La question des peines planchers, entre autres, est tout à fait exemplaire à cet égard : pour ces vrais réactionnaires, l’idée qu’une peine est faite pour être prononcée et appliquée quand les conditions en sont réunies, est manifestement pénible…

Comme si le code pénal ne devait n’être qu’un catalogue de menaces en l’air, vouées à rester lettre morte.

Il suffit, pourtant, de comparer, dans la pratique des tribunaux, le quantum des peines encourues et celui des peines effectivement prononcées (pour ne rien dire ici, de l’effondrement qui suivra, avec celui des peines effectivement exécutées…).

On mesure à quel point le texte sur les peines planchers était un minimum minimorum, dès lors qu’il s’agit de condamnés récidivistes.

Préfère-t-on des peines à l’état gazeux, qui ne permettent pas au délinquant potentiel de savoir le minimum de ce qu’il risque ? Des sanctions vaporeuses et incertaines, alors que la fixité des peines est l’un des grandes conquêtes de la Révolution, et, un droit de l’Homme et du Citoyen ?  

Il en va de même avec la rétention de sûreté.

Lorsqu’un criminel, par les circonstances de son acte et les traits de sa personnalité, a manifesté un risque important de récidive, devrait-on, benoîtement, s’en tenir là et attendre, paisiblement que les faits viennent confirmer ce pronostic ?

C’est un peu le pendant de la peine plancher : la « peine plafond », l’exigence d’un complément à la partie carcérale de la peine, qui conduit à rehausser le plafond « normal » de la sanction dans l’intérêt de la protection de la société.

Mais, en filigrane, c’est bien cela qui heurte nos vrais réactionnaires : l’idée qu’il puisse y avoir des peines d’élimination, provisoire ou définitive, de la vie sociale pour ceux qui s’y sont révélés gravement inadaptés ; rêvant, au fond d’eux-mêmes, d’éliminer les peines, ils ne supportent pas l’idée que des peines puissent éliminer ceux qu’elles frappent… 

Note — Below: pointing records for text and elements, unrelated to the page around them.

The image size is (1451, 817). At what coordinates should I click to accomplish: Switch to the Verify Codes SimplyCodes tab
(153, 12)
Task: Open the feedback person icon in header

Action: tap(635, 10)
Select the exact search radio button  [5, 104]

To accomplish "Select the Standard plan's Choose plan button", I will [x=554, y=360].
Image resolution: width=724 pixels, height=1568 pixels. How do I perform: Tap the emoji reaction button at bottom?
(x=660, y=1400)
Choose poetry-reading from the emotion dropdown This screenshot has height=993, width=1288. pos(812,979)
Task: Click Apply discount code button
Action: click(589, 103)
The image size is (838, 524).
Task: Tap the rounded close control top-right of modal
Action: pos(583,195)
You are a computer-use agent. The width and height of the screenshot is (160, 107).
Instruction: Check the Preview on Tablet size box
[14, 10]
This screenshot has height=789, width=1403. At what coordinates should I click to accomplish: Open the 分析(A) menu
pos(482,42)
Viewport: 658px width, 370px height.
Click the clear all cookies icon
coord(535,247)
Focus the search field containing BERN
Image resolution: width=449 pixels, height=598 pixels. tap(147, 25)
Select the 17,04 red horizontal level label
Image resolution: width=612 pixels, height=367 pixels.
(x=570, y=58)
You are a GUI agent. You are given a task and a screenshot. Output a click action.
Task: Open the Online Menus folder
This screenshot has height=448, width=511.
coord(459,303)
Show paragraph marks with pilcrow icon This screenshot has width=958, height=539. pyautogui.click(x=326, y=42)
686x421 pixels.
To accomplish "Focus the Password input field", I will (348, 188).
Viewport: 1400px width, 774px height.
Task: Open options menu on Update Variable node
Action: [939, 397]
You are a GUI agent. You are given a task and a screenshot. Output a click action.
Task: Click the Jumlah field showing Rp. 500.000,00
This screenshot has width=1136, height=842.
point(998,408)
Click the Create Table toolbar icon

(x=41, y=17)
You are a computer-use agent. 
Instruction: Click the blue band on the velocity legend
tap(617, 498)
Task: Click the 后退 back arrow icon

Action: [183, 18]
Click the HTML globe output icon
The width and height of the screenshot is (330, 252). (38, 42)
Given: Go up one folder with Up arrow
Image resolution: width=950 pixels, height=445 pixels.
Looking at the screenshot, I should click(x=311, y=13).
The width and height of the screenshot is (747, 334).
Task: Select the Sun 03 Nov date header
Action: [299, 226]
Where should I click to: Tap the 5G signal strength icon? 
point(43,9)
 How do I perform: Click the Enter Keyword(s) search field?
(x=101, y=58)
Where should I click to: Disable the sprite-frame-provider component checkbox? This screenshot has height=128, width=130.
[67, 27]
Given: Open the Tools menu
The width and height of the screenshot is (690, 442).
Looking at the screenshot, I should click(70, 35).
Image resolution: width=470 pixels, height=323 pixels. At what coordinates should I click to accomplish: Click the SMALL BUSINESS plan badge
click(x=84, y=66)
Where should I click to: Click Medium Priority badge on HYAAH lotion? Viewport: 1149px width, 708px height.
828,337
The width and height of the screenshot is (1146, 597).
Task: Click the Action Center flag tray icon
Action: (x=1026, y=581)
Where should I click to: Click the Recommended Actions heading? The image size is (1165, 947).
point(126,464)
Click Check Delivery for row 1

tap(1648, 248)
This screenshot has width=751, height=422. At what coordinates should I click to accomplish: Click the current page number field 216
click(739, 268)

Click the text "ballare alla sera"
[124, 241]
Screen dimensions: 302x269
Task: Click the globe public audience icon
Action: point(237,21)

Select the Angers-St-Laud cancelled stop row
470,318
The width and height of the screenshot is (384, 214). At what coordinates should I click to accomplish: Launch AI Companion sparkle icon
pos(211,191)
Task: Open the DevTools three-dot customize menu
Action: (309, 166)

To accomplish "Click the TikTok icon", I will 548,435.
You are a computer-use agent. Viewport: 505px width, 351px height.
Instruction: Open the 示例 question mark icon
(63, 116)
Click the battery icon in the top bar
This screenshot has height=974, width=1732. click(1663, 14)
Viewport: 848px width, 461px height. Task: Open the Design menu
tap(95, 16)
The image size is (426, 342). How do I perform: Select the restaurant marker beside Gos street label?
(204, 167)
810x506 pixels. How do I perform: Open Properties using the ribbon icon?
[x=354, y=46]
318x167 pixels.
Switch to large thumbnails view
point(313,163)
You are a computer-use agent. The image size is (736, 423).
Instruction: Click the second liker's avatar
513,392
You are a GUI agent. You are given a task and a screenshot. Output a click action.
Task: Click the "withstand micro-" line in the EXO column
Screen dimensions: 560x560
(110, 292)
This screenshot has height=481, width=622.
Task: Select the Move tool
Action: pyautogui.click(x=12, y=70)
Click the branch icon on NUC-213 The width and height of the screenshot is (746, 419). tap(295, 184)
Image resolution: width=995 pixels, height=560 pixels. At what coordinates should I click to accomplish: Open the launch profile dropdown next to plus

Mais, songeons, simplement, parmi bien d’autres, à l’auteur de l’horrible crime du Chambon-sur-Lignon, en attendant l’inévitable chœur des pleureuses qui viendra, un jour ou l’autre, nous expliquer qu’il est inhumain de le garder perpétuellement à l’écart des hommes libres…

L’hostilité maniaque envers la prison procède de la même démarche : c’est en effet l’une des plus tangibles et visibles de la gamme des sanctions pénales et c’est pourquoi elle va concentrer les tirs de nos vrais réactionnaires, si minoritaire qu’elle soit dans la réalité des pratiques judiciaires, contrairement à ce qu’ils voudraient faire croire, alors que les chiffres sont sans équivoque.

D’où le projet de lui substituer, pour les « courtes peines » (qui ne sont « courtes » que pour ceux qui n’ont pas à les subir…), un système fumeux de « probation », avec ce mélange typiquement socialiste d’assistanat et de contrôle social, qui viendra s’ajouter à la gamme déjà bien fournie des « pseudo-peines » dont se moquent les délinquants, et, viendra amplifier le caractère virtuel de notre code, au détriment de ce qui est sa première raison d’être et sa finalité essentielle, sa fonction symbolique : exprimer la réprobation que la société attache à certains comportements, en en prévoyant le coût pour leurs auteurs.

Il s’agit donc maintenant de savoir si, au plus haut niveau de l’Etat, on est prêt à endosser les lubies de ces lobbies : faire preuve, aujourd’hui, de la même « naïveté » qu’avait confiée un ancien Premier Ministre après un spectaculaire échec électoral où le mépris des enjeux de sécurité publique avait joué un grand rôle, serait inexcusable, car il y aurait là… récidive !

Jean-Paul Garraud, ancien député UMP de Gironde, magistrat, président de l’Association professionnelle des magistrats, et Dominique Matagrin, magistrat, membre de l'APM.